After Dai Woodham announced that he was going to retire, a concerted effort was made to clear the remaining hulks. One result of this was that ten locomotives, known as the Barry Ten, were taken on by the Vale of Glamorgan Council and stored in 'scrapyard' condition. All under the care of the Barry Tourist Railway, eight locomotives are still in Barry only a few hundred yards away from where they were removed, while two are under restoration at different locations around the country. GWR 4575 Class No. 5553 was the last steam engine to leave Woodham Brothers, in January 1990 for the West Somerset Railway.

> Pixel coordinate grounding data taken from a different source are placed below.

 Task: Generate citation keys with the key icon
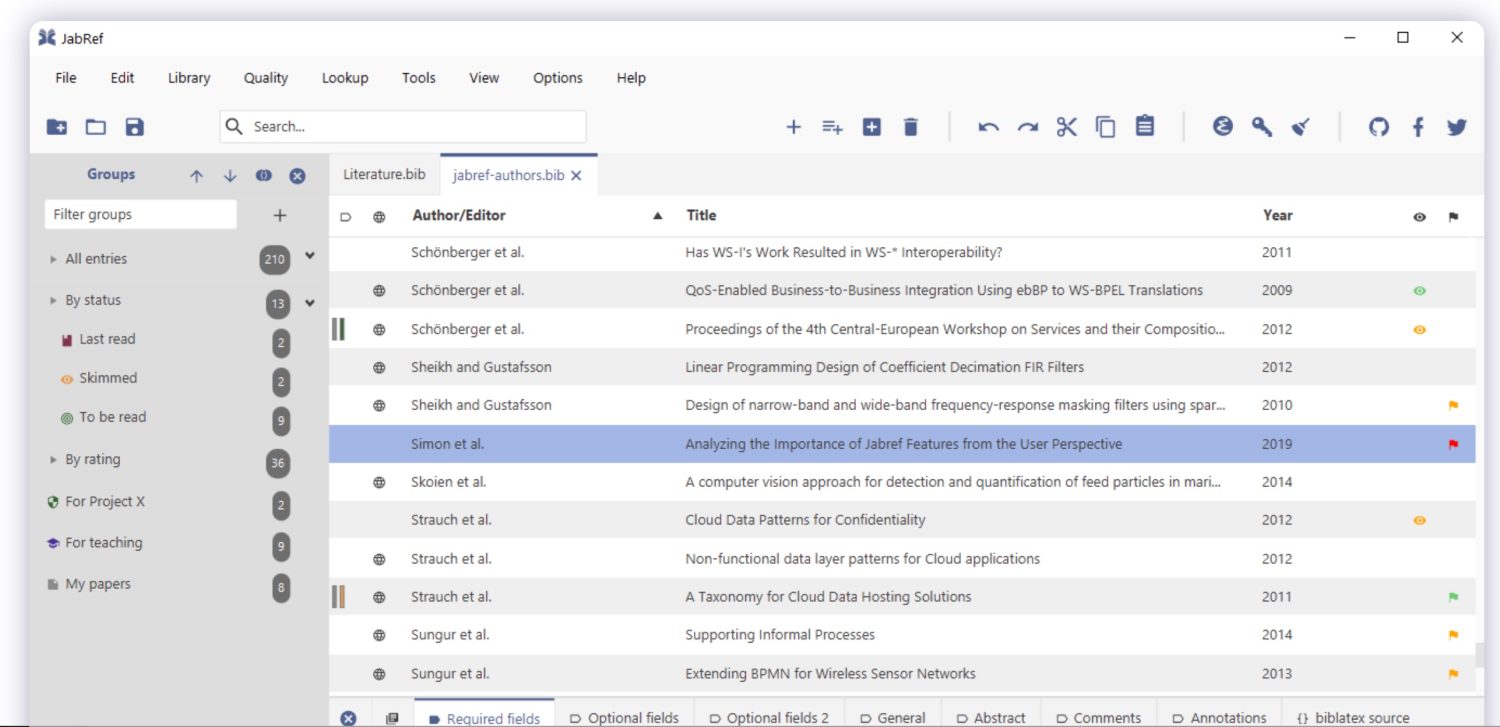coord(1261,127)
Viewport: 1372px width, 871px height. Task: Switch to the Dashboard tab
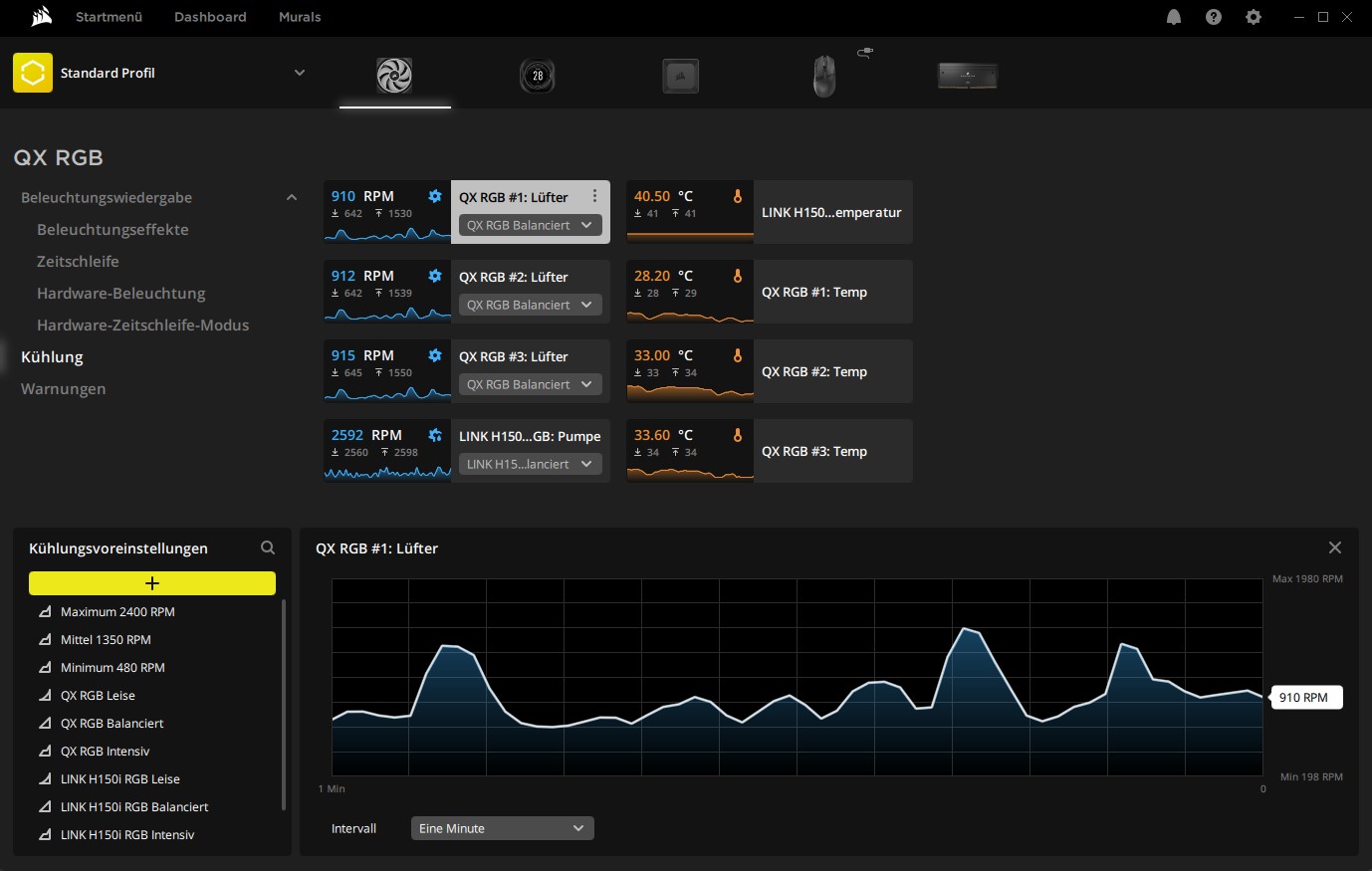click(x=210, y=17)
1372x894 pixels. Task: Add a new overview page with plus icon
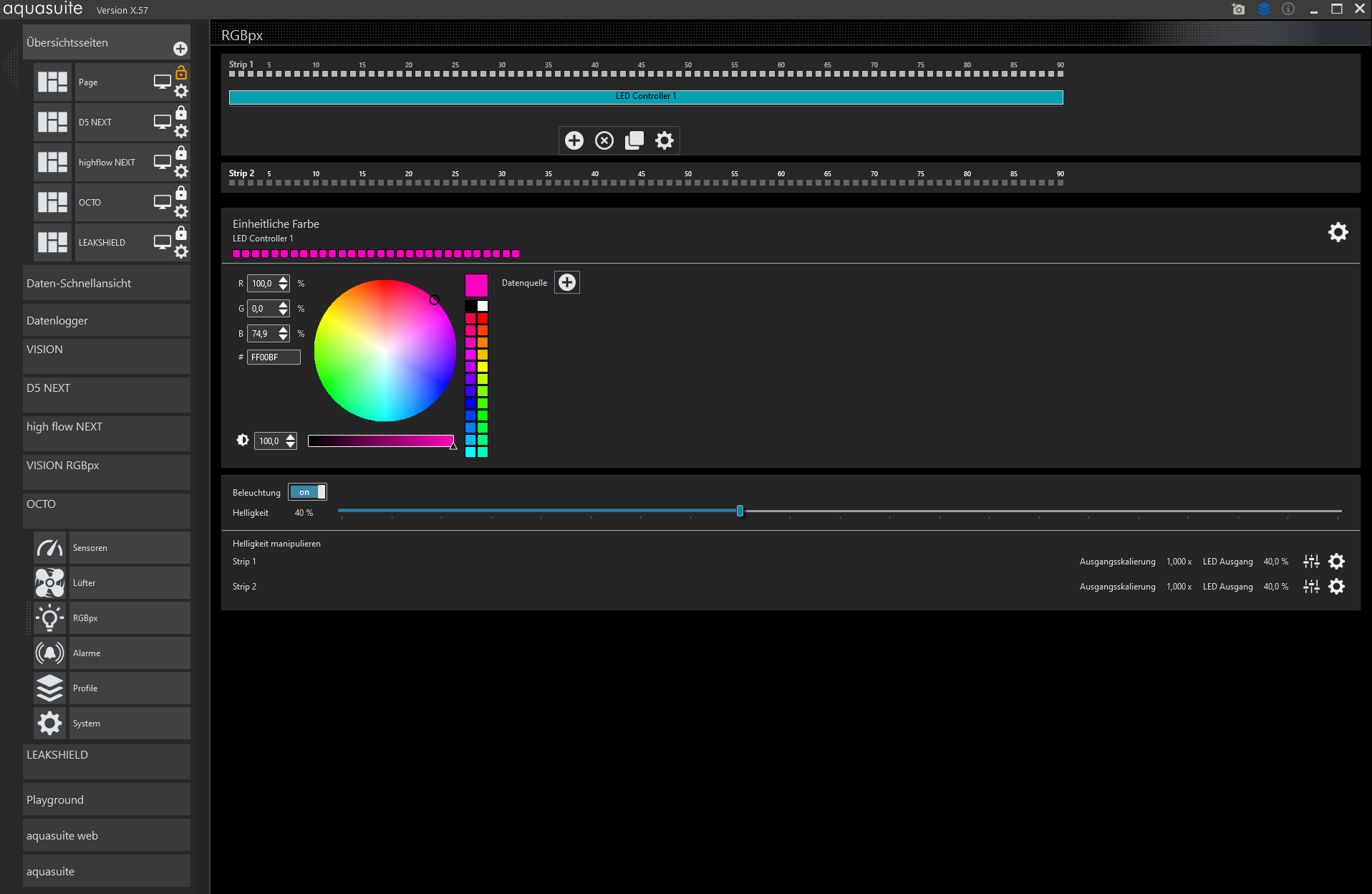[x=180, y=49]
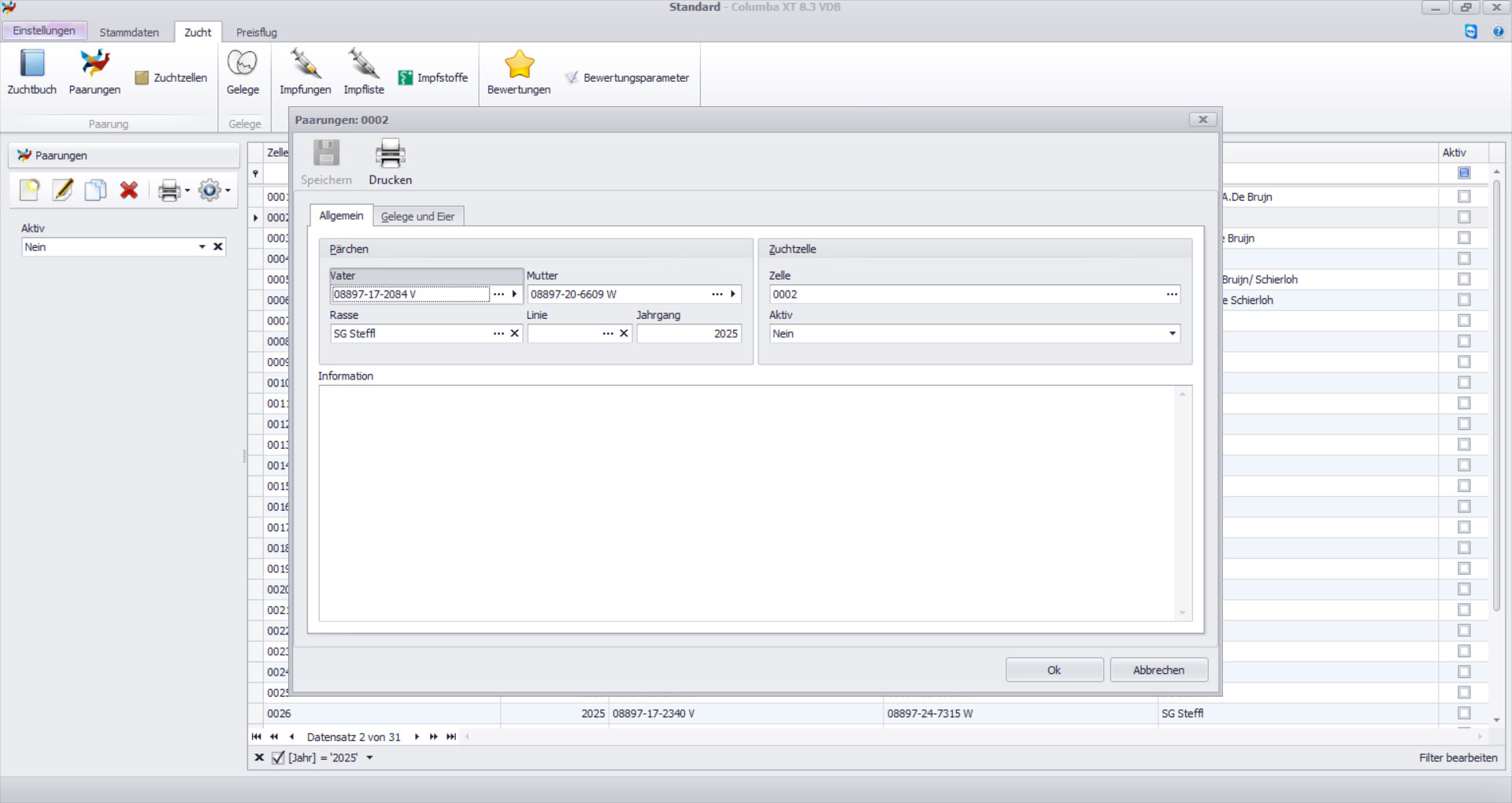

The last member of the Barry 10 GWR 2800 Class No. 2861 left the yard in May 2013 for the Llangollen Railway.

A total of 213 locomotives were 'rescued' from Woodham's yard and many have been restored from 1968 to 1990. By March 2019, 151 ex-Barry locomotives had been restored to working order (the 149th, 150th, and 151st, being BR Standard Class 4 2-6-4T No. 80097, GWR 6959 Class No. 6989 Wightwick Hall, and BR Standard Class 9F No. 92134 respectively ), although many of these have since been withdrawn for overhaul and are out of use or awaiting further work.

In the early 1970s, Dai Woodham started building what are now called the Romilly Units at the Woodham Road site on No.2 Dock, Barry Docks, for the purpose of giving local business-people access to cheap industrial units. By 1987 he had managed to build up the site to contain 23 industrial units to rent, ranging in size from to 2488 to 4145 sqft, with access to the docks, the railway and the M4 motorway. The main Woodham Brothers business continues to be these industrial units.

==In popular culture==
On their 2008 debut album, London band Silvery released "Warship Class", a song about a childhood trip to the scrapyard in search of the remaining British Rail Class 41 (Warship Class) locomotive - D601 - 'Ark Royal'.

One of the engines rescued, and arguably the most famous one of them all, from Barry Scrapyard is GWR 4900 Class No. 5972 Olton Hall, which was rescued in 1981, restored to working order in 1998, and became a pop culture icon in the 2000s for being a part of the Harry Potter films.

Several books have been published about the area, its history, and Dai Woodham's work in railway preservation.

==Dai Woodham==
Dai Woodham, MBE, BEM (5 September 1919 – 12 September 1994), born David Lloyd Victor Woodham, is best known as the man who saved over 200 former British Railways steam locomotives from the scrap heap.

In 1987, Woodham was awarded the MBE in recognition of a number of his business initiatives in the Barry Docks area. He had already been awarded the British Empire Medal for bravery while serving with the Royal Artillery in Italy in World War II.

In 1994, Dai Woodham was diagnosed with lung cancer and died on 12 September that year.